There are many various recipes of beef medallions cooking: in multicooker, in stove, with apples, mushrooms, flavoured with cheese, garlic, pepper, mustard sauce… The list is endless.
Today Maksim Agureev, Chef of Roof Bar restaurant, will show us his recipe. And we will seat on the roof where the restaurant is located. What a beautiful view it has!
Maksim made his choice rather quickly, having pulled out a couple of frying pans from multiple ware provided for him. He chose a frying pan with Italian non-stick coating Whitford Eterna and gill frying pan with German non-stick coating Greblon Non-Stick C2+ from Traditsiya/ Tradition line.IT IS RECOMMENDED TO MARINADE THE MEAT BEFORE.
CUTTING OF INGREDIENTS
First of all, we have to take bell pepper and cut into bars of approximately six-seven centimeters. Cut internal white part of the bell – we will use it later.
Then cut onion into bars or stripes.
START FRY ONION AND PEPPER
Prior to continue to cut other ingredients let’s start frying onion and pepper. Everything is as usual: cut onion put into warmed up oil and then add pepper. At times, stir the content of the pan. Maksim prefers frying on the olive oil, because olive provides a good aroma to any dish. However, if you don’t have the olive oil at home, you may use the usual one.
CONTINUE CUTTING
Slice pear, we will use it later, because it takes much less time to get ready than onion and pepper.

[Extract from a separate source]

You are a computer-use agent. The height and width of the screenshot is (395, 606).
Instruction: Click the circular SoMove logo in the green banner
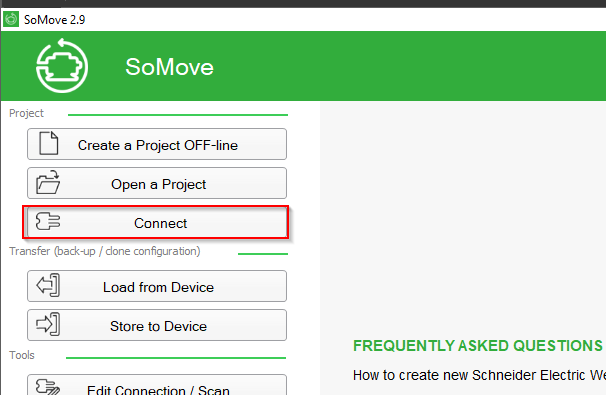coord(62,66)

Cut champignons and garlic into cubes and pour them out into the frying pan. Don’t forget to stir! If you feel that there is no enough oil –add some more. Attractive aroma is already could be felt from the kitchen.
Add the sliced pear. Salt and pepper it. Continue to stir and add some barbecue sauce. The vegetables are ready.
Total time of frying – about five-six minutes. It is recommended to follow the sequence of adding the ingredients, because of different time for cooking the products.
COOKING MEAT
Put our ribbed frying-grill pan with oil on the cooker for warming up.
Now, we will begin to cut our beef tenderloin into medallions. Medallion size is about a half of the man’s palm, thickness – 1-2 centimeters. Pepper and salt. When the oil is warmed up put the beef into the frying pan and fry from the both sides during four-five minutes.